De Kamer heeft op 25 juni 1996 een motie aanvaard (stuk 24 072, nr. 43) waarin het Presidium gevraagd wordt om de nodige voorstellen te doen voor een parlementair onderzoek vóór 1 januari 1998 naar de uitvoering van de aanbevelingen van de enquêtecommissie en naar de effecten daarvan op de opsporing. Het Presidium heeft naar aanleiding van die motie op 27 oktober 1997 aan de vaste commissies voor Justitie en voor Binnenlandse Zaken gevraagd «te rapporteren over de uitvoering van de aanbevelingen van de enquêtecommissie en naar de effecten daarvan op de opsporing. Mocht deze rapportage nog niet vóór 1 januari 1998 uitputtend kunnen zijn, dan ontvangt het Presidium tenminste graag een tussenstand».

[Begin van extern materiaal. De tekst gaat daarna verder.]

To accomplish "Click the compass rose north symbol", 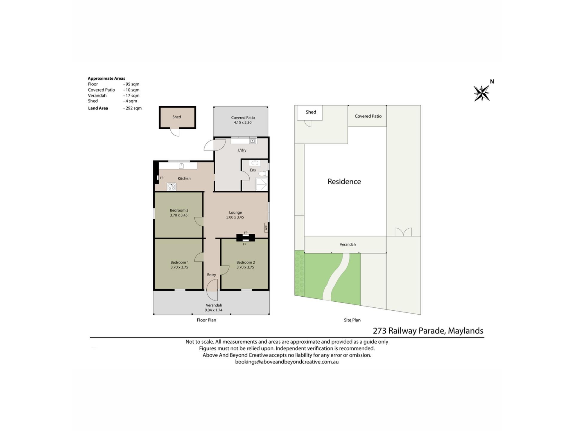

De beide commissies hebben hierop bij brief van 12 november 1997 als volgt geantwoord: In de procedurevergaderingen van 6 november 1997 en 12 november 1997 hebben de vaste commissies voor Justitie en voor Binnenlandse Zaken de brief van de Voorzitter van 27 oktober jl. besproken over de uitvoering van de motie Schutte (24 072, nr. 43). De in deze vergaderingen vertegenwoordigde fracties hebben unaniem besloten uw college te adviseren het volgende aan de Kamer voor te stellen:

– aan het kabinet een voortgangsrapportage te vragen voor zover het de uitvoering van de aanbevelingen betreft die het kabinet regarderen;

– de vaste commissies voor Justitie en voor Binnenlandse Zaken in een algemeen overleg voor het Kerstreces daarover met de betrokken bewindslieden in overleg te laten treden;

– de staf van voornoemde commissies op te dragen de uitvoering van de overige aanbevelingen te onderzoeken en daarover de commissies voor het overleg te rapporteren;

– het onderzoek naar de effecten op de opsporing van de aanbevelingen van de enquêtecommissie te doen plaatsvinden na de Tweede Kamerverkiezingen.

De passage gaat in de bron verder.